Dataset entries
____
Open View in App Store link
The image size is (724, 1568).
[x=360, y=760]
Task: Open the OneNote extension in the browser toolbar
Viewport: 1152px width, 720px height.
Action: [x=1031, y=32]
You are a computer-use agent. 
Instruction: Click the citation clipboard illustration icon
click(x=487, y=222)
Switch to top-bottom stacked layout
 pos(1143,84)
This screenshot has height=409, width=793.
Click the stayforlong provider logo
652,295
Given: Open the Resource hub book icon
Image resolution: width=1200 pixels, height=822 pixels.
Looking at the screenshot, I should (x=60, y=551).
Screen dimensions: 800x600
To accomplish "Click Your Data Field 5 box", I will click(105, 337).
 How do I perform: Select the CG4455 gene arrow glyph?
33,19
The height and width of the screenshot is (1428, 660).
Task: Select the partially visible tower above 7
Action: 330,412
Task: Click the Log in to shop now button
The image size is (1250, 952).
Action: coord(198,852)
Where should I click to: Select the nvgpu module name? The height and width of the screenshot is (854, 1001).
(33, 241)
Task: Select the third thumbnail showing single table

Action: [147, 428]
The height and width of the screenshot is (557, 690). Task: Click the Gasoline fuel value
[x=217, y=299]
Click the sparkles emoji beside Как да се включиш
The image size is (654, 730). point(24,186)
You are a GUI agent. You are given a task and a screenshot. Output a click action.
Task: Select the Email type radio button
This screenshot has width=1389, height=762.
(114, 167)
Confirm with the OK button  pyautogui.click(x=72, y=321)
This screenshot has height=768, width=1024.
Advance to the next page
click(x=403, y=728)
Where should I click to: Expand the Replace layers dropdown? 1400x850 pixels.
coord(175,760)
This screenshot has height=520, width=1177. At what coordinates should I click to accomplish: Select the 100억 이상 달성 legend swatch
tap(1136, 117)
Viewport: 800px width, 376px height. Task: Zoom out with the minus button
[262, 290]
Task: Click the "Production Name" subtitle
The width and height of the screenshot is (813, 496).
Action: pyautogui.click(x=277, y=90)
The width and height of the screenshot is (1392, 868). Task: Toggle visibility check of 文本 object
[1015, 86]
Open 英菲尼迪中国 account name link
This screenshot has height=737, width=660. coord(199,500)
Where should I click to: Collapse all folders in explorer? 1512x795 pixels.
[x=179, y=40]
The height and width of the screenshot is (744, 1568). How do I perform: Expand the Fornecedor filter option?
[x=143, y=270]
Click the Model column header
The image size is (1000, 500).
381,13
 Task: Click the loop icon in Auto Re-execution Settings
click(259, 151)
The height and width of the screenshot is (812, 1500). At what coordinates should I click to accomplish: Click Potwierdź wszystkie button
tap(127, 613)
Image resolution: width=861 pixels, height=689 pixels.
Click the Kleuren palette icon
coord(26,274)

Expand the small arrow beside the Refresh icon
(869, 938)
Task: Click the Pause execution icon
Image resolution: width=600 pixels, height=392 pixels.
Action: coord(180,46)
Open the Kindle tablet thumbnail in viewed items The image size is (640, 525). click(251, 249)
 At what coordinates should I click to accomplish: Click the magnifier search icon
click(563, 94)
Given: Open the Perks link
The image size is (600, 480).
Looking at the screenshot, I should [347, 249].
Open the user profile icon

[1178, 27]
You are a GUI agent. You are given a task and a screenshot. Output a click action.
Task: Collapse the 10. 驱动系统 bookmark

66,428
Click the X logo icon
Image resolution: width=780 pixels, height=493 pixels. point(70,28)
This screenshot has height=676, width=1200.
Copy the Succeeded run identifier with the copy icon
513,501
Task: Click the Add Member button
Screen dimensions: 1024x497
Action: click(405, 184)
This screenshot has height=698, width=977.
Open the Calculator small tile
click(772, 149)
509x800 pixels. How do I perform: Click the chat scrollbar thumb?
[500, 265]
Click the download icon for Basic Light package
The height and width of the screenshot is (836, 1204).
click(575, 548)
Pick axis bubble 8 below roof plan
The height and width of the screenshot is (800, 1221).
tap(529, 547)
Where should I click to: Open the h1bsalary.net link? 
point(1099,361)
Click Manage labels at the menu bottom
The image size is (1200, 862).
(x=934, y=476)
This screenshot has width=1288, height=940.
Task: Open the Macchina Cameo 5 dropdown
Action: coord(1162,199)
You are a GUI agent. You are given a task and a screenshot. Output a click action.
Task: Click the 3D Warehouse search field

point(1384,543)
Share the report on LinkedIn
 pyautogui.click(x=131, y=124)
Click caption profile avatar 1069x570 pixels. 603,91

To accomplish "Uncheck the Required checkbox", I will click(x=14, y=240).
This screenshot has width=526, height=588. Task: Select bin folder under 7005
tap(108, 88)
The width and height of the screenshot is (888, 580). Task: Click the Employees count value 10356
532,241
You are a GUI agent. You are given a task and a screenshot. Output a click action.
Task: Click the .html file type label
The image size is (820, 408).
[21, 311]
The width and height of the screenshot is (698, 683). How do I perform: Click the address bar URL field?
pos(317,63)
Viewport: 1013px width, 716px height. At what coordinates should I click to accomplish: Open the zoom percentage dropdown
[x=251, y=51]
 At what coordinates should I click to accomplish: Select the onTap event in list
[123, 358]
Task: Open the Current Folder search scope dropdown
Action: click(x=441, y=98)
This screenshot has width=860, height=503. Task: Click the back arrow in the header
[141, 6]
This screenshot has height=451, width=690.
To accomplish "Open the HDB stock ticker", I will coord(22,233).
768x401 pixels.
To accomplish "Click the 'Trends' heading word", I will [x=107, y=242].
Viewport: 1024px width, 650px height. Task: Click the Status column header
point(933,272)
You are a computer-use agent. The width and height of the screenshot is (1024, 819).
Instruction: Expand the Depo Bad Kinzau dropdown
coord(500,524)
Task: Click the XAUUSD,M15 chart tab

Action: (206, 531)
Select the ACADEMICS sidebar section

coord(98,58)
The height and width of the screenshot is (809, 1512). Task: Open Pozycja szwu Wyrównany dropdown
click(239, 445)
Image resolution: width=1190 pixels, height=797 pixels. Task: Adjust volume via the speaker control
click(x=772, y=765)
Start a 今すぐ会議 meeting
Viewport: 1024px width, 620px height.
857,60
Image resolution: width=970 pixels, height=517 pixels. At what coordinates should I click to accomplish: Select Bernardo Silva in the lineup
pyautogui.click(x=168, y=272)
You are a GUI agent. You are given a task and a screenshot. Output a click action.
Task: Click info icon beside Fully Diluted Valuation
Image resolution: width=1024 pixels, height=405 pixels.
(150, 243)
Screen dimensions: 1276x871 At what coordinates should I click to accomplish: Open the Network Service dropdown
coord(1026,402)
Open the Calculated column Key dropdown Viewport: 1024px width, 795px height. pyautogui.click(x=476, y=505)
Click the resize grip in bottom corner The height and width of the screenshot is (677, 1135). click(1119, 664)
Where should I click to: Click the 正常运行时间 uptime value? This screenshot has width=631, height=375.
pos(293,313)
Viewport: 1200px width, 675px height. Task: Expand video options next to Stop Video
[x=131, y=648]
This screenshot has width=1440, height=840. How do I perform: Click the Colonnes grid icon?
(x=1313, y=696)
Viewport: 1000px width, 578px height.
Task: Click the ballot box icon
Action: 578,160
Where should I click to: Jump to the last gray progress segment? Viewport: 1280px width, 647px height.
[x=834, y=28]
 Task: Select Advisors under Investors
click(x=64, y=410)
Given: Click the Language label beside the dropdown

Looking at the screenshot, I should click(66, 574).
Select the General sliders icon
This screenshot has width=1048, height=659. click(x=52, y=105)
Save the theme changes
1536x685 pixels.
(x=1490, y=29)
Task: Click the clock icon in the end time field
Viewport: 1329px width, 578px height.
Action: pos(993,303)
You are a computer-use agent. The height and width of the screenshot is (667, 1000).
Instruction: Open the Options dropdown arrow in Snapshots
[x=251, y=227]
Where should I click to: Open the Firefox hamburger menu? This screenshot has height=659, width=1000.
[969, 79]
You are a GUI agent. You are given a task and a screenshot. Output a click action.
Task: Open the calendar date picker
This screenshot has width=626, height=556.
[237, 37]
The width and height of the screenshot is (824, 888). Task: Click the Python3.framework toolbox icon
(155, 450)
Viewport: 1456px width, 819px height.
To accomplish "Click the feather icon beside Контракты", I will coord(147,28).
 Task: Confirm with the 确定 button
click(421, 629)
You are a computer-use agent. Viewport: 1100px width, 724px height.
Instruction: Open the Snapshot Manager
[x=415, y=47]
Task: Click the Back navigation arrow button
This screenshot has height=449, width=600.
____
Your goal:
Go through the records and report each line that contains "will".

Solution for this task:
To accomplish "Click Your Data Field 5 box", I will click(105, 337).
To accomplish "Uncheck the Required checkbox", I will click(x=14, y=240).
To accomplish "Open the HDB stock ticker", I will coord(22,233).
To accomplish "Click the 'Trends' heading word", I will [x=107, y=242].
To accomplish "Click the feather icon beside Контракты", I will coord(147,28).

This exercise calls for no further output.